--- Start ---
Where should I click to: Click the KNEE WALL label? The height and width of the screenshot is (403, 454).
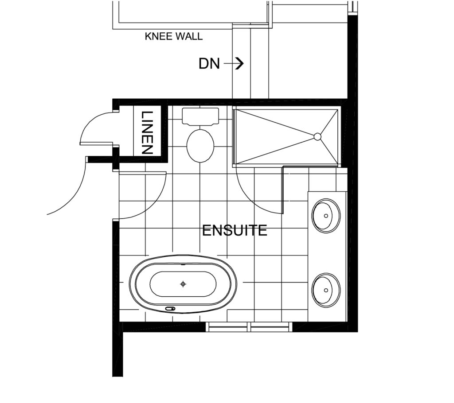[173, 36]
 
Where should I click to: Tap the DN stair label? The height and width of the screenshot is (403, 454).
[209, 64]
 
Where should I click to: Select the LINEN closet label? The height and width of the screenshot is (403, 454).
[147, 132]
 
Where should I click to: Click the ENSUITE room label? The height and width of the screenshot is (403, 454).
[235, 230]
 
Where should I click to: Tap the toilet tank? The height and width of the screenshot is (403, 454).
[200, 116]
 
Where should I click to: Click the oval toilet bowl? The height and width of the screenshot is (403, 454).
[200, 146]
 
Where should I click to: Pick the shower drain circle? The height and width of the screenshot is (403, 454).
[317, 136]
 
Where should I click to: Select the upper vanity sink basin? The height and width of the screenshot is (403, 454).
[326, 216]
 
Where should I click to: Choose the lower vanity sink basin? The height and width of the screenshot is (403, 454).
[326, 290]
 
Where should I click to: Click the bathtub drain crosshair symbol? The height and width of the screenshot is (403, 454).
[183, 284]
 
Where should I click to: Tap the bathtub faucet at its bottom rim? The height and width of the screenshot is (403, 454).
[170, 309]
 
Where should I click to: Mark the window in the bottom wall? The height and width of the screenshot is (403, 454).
[249, 326]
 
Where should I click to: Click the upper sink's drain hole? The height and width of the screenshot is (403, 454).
[326, 216]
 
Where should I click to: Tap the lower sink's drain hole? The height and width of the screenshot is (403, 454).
[326, 290]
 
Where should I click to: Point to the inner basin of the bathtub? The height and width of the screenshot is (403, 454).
[183, 284]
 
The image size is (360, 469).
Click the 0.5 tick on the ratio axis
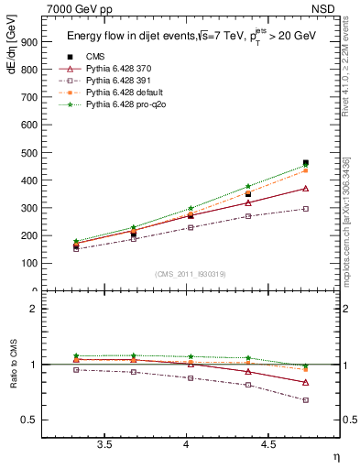click(x=30, y=420)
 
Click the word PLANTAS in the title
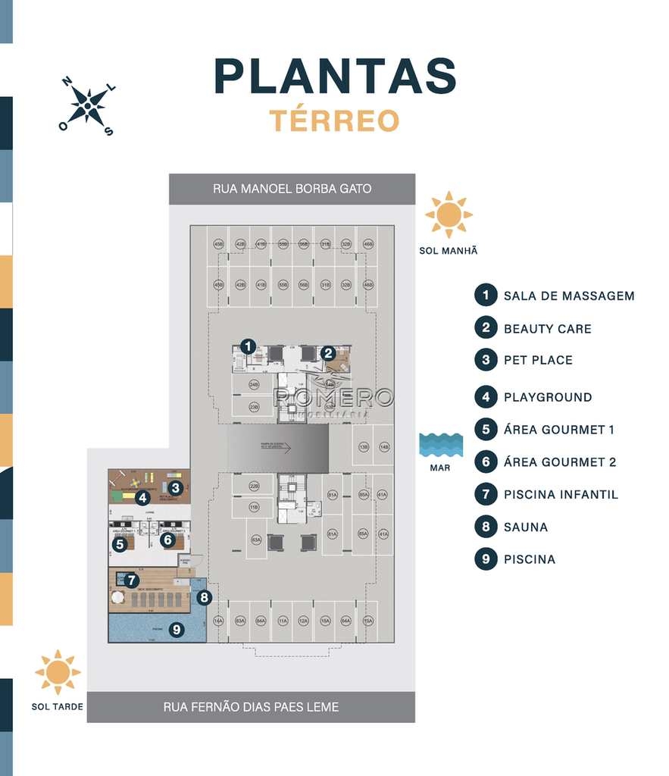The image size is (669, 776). pyautogui.click(x=335, y=77)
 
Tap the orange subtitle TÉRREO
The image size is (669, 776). pyautogui.click(x=334, y=120)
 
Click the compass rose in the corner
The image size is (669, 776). pyautogui.click(x=88, y=106)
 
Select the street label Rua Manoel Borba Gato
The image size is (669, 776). pyautogui.click(x=292, y=189)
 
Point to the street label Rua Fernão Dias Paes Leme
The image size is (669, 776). pyautogui.click(x=251, y=707)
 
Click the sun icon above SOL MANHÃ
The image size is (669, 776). pyautogui.click(x=449, y=214)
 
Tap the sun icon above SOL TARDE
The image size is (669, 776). pyautogui.click(x=58, y=672)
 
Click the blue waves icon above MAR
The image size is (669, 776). pyautogui.click(x=440, y=445)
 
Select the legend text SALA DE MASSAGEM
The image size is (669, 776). pyautogui.click(x=569, y=296)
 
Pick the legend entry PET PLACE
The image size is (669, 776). pyautogui.click(x=538, y=360)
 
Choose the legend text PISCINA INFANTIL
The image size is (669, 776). pyautogui.click(x=561, y=495)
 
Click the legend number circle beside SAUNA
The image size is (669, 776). pyautogui.click(x=486, y=527)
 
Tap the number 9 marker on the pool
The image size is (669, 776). pyautogui.click(x=177, y=628)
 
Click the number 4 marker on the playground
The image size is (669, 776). pyautogui.click(x=142, y=498)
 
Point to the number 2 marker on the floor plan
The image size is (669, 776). pyautogui.click(x=327, y=352)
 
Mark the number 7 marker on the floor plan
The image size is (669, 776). pyautogui.click(x=132, y=580)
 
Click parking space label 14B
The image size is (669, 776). pyautogui.click(x=384, y=447)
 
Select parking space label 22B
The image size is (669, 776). pyautogui.click(x=255, y=486)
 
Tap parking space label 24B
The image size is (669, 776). pyautogui.click(x=255, y=385)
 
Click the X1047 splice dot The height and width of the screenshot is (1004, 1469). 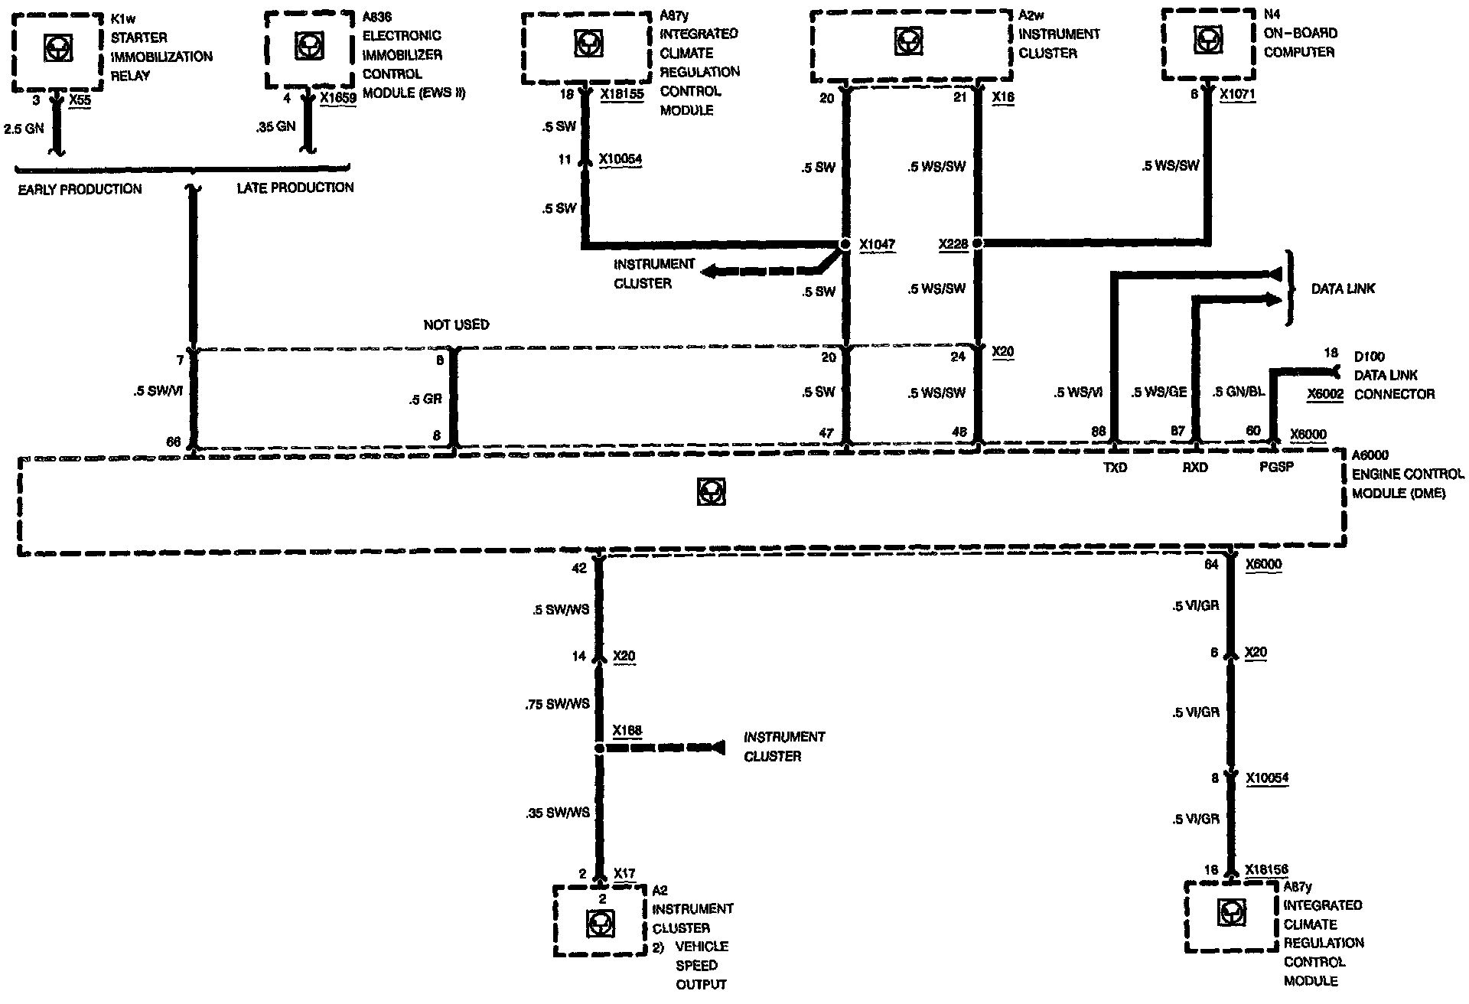pyautogui.click(x=845, y=245)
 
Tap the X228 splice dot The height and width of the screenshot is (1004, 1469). pyautogui.click(x=977, y=244)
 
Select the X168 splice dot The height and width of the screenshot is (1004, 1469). pyautogui.click(x=599, y=748)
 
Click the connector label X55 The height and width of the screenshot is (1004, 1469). pyautogui.click(x=80, y=100)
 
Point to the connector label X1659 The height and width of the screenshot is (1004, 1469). pyautogui.click(x=338, y=99)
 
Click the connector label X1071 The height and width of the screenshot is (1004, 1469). pyautogui.click(x=1237, y=95)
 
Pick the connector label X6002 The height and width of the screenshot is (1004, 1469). pyautogui.click(x=1326, y=394)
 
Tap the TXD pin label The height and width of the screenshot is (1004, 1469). pyautogui.click(x=1115, y=468)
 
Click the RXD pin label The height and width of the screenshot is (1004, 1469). pyautogui.click(x=1194, y=468)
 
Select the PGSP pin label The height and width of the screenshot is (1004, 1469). pyautogui.click(x=1276, y=466)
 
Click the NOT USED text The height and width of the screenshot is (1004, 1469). pyautogui.click(x=456, y=325)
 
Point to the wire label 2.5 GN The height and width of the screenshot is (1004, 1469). pyautogui.click(x=24, y=129)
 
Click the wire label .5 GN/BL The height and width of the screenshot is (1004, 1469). pyautogui.click(x=1239, y=392)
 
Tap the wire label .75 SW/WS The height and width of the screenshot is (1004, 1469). pyautogui.click(x=557, y=704)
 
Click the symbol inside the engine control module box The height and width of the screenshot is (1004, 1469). pyautogui.click(x=712, y=491)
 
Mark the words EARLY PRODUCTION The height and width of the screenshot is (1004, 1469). pyautogui.click(x=80, y=189)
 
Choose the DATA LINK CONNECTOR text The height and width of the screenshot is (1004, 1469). pyautogui.click(x=1394, y=385)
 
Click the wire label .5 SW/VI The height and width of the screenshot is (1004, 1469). pyautogui.click(x=157, y=392)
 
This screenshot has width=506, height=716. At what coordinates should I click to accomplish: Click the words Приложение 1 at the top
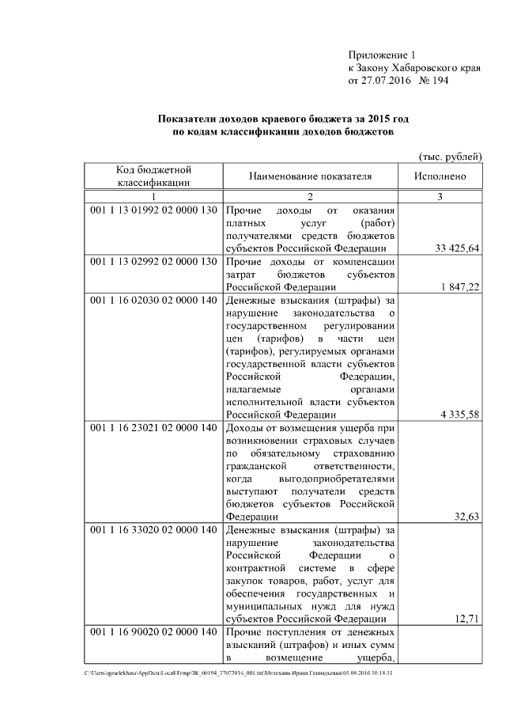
--- End ---
▸ Work to be completed
Show each line of the listing above that contains the word "lower".

▸ Solution to this exercise
Where should I click to: Choose the lower vanity sink basin? The height and width of the screenshot is (403, 454).
Where should I click to: Tap the lower sink's drain hole? The height and width of the screenshot is (403, 454).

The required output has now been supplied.